Analysts expect Seadrill Partners’ EBITDA (earnings before interest, tax, depreciation, and amortization) to fall 41% in 2Q17. Analysts estimate that its 2Q17 EBITDA will be $129 million—compared to $219 million in 1Q17. Analysts’ estimates are lower than the company’s guidance of $165 million.

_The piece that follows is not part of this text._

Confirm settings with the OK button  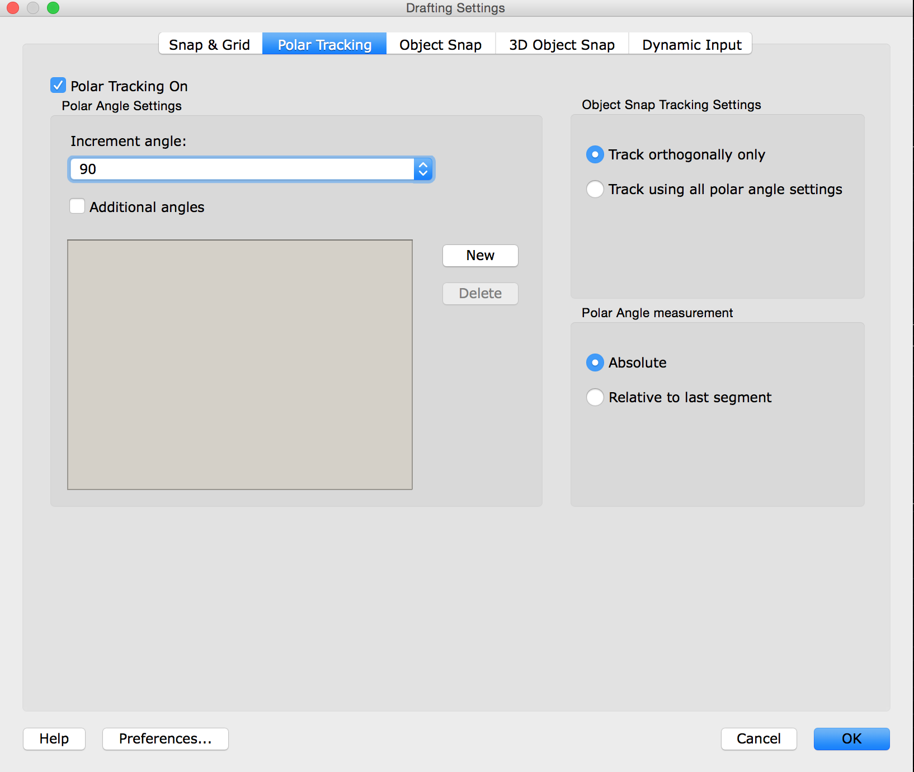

A steep fall in Seadrill Partners’ 2Q17 EBITDA is expected because Seadrill Partners’ West Aquarius started a new contract on a lower day rate. Also, its revenue will be lower due to lower termination fees related to West Capella, which concludes in April. The decrease will be partially offset by full quarter operations for West Vencedor.

EBITDA margin

In 1Q17, Seadrill Partners’ EBITDA margin was 66.9%. Based on analysts’ revenue and EBITDA estimates, Seadrill Partners’ EBITDA margin is expected to fall to 55.8%.

Peer comparison

Most of the offshore drilling companies (IYE) already released their earnings for the quarter that ended on June 30, 2017:

  • Transocean’s (RIG) 1Q17 EBITDA was $349 million—lower than its EBITDA of $358 million in 1Q17.
  • Pacific Drilling’s (PACD) recorded a negative EBITDA of $18 million in 2Q17. It had a positive EBITDA of $22 million in the previous quarter.
  • Rowan Companies’ (RDC) 2Q17 EBITDA of $130 million was lower than $180 million the previous quarter.
  • Diamond Offshore Drilling’s (DO) 2Q17 EBITDA was $178 million—a rise from $144 million in 1Q17.